* **Excerpt**
########################################
Soulnoid's Journal, 16 May 2013

Day 476- All is going well.

Wanted to get a chance to talk about 'demons' or my demons. Demons for me are things or habits I do that I don't like about my myself. I have 2 big ones, spending money and how I act or what I say when I drink. I know I am better today than I was a year ago, but these things really get me pissed off when they come up.

Yes, it may be strange, but I am a guy who loves to shop. I love to wonder stores looking for a bargain. It is the rush you get when you find that bargain that get me going. But what has this lead to? A house full of crap and debt!!!! I also am one of those folks that once I buy one, I have to buy more. A good example is my running gear. I have enough running shirts to not have to do wash for a 2 weeks. But for some reason I keep buying shirts. I find a reason that the ones I have are not the right ones and the one I am getting is better. I am so tempted to buy running shoes, all of last years models are on such cheap sales right now. But I have to convince myself that I need to wear out my current active pair before I can buy new ones and that I should just buy the newer model. I have 3 pairs of good running shoes right now. I sit here every morning and read through who knows how many emails of from retailers, what a waist of my time! I don't buy anything, but I have to see what the offer is.... I am getting better and I am controlling myself more and more.
########################################
* **Raw data**
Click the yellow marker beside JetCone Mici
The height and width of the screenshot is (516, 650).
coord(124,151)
########################################
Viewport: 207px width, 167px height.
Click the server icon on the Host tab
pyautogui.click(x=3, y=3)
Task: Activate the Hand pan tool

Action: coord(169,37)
########################################
* **Actions to take**
1) In the journal entry, switch "a year ago" to "six months ago" and write out the passage that begins at the words "Day 476- All" and stops after "they come up.".
2) Do these statements agree with the journal entry? (a) The writer owns three pairs of good running shoes. (b) The writer buys something from the retailer emails read each morning. (c) One of the writer's two big demons is how they act or what they say when they drink.

* **Solutions to the exercise**
1)
Day 476- All is going well.

Wanted to get a chance to talk about 'demons' or my demons. Demons for me are things or habits I do that I don't like about my myself. I have 2 big ones, spending money and how I act or what I say when I drink. I know I am better today than I was six months ago, but these things really get me pissed off when they come up.

2)
(a) Yes: "I have 3 pairs of good running shoes right now."
(b) No: "I don't buy anything, but I have to see what the offer is...."
(c) Yes: "I have 2 big ones, spending money and how I act or what I say when I drink."